Task prompt: Nothing outside the range is wanted. Repeat exactly the lines below from the one with "Given: Select the codellama:13b model row" through the one with "Task: Go to the Next screen".
======
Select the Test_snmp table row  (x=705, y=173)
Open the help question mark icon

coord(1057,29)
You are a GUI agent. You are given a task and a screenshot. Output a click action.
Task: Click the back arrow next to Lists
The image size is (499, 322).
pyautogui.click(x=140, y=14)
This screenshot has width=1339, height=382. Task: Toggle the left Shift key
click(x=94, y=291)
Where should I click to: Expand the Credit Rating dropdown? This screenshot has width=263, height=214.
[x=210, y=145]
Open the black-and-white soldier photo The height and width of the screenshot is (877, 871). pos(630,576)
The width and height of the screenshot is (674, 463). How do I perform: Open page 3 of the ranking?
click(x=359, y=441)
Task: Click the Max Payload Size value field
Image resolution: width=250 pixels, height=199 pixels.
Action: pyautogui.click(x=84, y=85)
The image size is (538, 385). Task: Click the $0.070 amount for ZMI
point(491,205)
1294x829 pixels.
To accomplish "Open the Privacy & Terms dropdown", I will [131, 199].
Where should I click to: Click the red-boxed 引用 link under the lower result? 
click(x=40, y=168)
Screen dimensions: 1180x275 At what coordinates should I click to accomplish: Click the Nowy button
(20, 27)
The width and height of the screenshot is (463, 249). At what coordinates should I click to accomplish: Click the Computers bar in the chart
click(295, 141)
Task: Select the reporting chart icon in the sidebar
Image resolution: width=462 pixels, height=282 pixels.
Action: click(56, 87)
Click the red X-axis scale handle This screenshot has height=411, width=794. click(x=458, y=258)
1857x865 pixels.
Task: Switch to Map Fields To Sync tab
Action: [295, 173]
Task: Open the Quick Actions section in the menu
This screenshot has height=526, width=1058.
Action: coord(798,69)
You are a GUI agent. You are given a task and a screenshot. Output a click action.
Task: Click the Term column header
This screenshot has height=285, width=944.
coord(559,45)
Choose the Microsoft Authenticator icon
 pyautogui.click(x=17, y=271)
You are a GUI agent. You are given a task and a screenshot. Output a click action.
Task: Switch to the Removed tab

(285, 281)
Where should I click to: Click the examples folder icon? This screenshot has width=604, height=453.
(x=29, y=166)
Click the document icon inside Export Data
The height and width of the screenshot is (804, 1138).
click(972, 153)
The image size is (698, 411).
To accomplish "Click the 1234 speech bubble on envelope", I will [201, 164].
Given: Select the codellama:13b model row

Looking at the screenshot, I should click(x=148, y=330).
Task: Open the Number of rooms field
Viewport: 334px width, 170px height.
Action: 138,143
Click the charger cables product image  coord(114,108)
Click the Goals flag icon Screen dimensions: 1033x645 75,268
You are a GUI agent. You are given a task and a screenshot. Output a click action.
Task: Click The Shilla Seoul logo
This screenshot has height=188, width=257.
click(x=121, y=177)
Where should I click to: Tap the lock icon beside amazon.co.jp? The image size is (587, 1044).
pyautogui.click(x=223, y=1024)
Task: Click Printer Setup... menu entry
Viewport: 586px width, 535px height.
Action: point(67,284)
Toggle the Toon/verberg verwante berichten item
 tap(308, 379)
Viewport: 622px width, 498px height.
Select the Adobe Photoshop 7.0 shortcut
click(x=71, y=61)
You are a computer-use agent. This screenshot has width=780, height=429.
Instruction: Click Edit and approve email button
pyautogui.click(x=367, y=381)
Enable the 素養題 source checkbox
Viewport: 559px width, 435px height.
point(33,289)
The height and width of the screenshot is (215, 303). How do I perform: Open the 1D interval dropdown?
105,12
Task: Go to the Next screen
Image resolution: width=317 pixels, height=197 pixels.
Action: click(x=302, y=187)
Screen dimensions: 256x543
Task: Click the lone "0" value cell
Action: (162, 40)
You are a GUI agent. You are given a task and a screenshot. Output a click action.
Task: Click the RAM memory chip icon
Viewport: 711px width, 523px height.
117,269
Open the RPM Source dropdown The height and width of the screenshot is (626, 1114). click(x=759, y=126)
======
Written solution:
Given: Select the codellama:13b model row

Looking at the screenshot, I should click(x=148, y=330).
Task: Open the Number of rooms field
Viewport: 334px width, 170px height.
Action: 138,143
Click the charger cables product image  coord(114,108)
Click the Goals flag icon Screen dimensions: 1033x645 75,268
You are a GUI agent. You are given a task and a screenshot. Output a click action.
Task: Click The Shilla Seoul logo
This screenshot has height=188, width=257.
click(x=121, y=177)
Where should I click to: Tap the lock icon beside amazon.co.jp? The image size is (587, 1044).
pyautogui.click(x=223, y=1024)
Task: Click Printer Setup... menu entry
Viewport: 586px width, 535px height.
Action: point(67,284)
Toggle the Toon/verberg verwante berichten item
 tap(308, 379)
Viewport: 622px width, 498px height.
Select the Adobe Photoshop 7.0 shortcut
click(x=71, y=61)
You are a computer-use agent. This screenshot has width=780, height=429.
Instruction: Click Edit and approve email button
pyautogui.click(x=367, y=381)
Enable the 素養題 source checkbox
Viewport: 559px width, 435px height.
point(33,289)
The height and width of the screenshot is (215, 303). How do I perform: Open the 1D interval dropdown?
105,12
Task: Go to the Next screen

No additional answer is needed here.